Each line from the one that holds "You are a computer-use" to the end of the entries is to be given again exactly. Do not include pictures.

═══ Data for review ═══

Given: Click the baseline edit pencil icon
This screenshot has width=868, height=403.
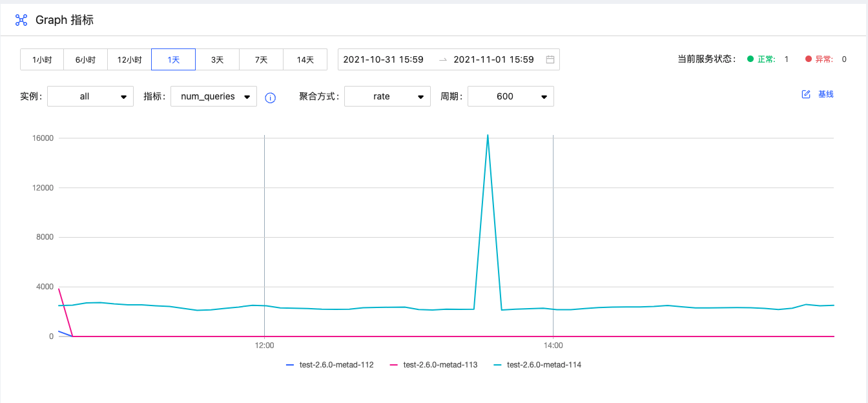Looking at the screenshot, I should pos(805,94).
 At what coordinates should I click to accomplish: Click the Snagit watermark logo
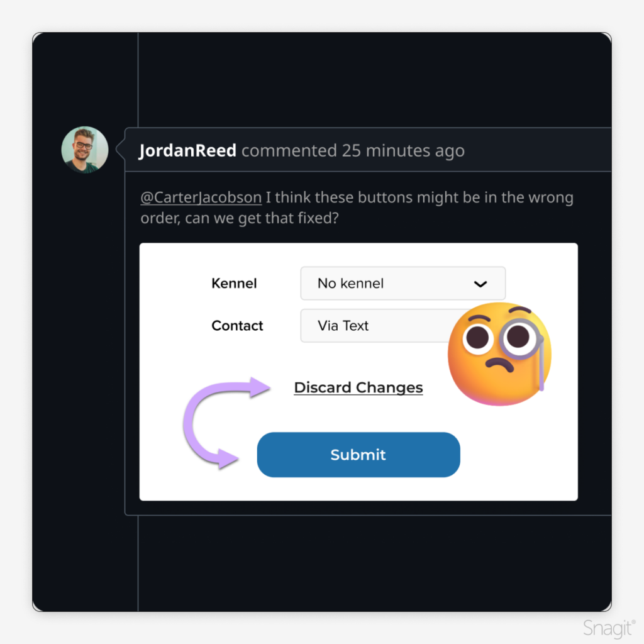click(x=609, y=628)
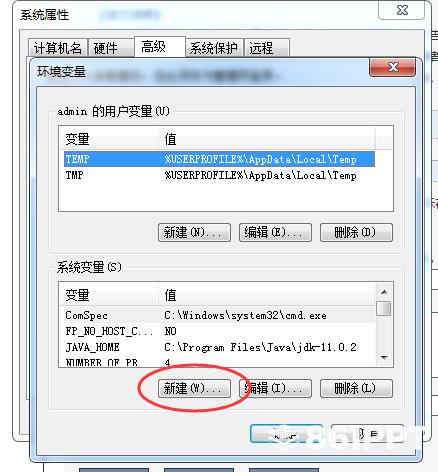
Task: Close the 环境变量 dialog with red X
Action: (393, 67)
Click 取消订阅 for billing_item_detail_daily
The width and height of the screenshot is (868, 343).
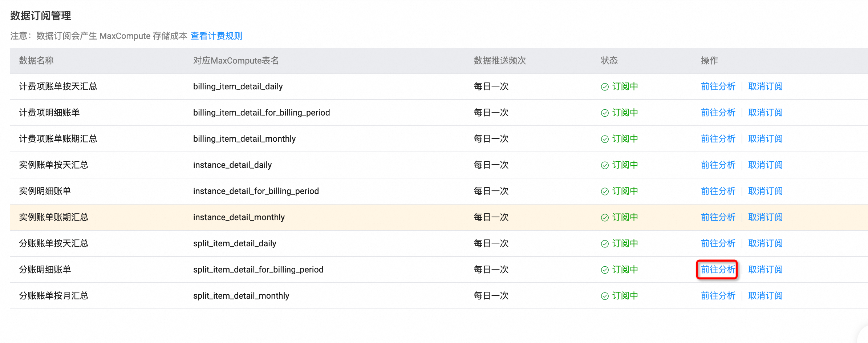(x=765, y=86)
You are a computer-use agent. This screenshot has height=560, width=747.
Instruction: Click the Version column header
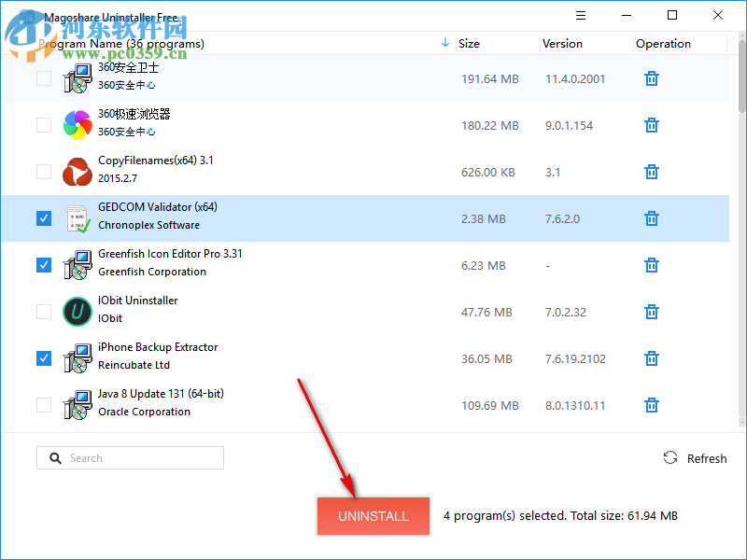click(563, 43)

═══

* **Answer space**:
You are a computer-use agent. This screenshot has height=560, width=747.
Instruction: Click the Version column header
click(563, 43)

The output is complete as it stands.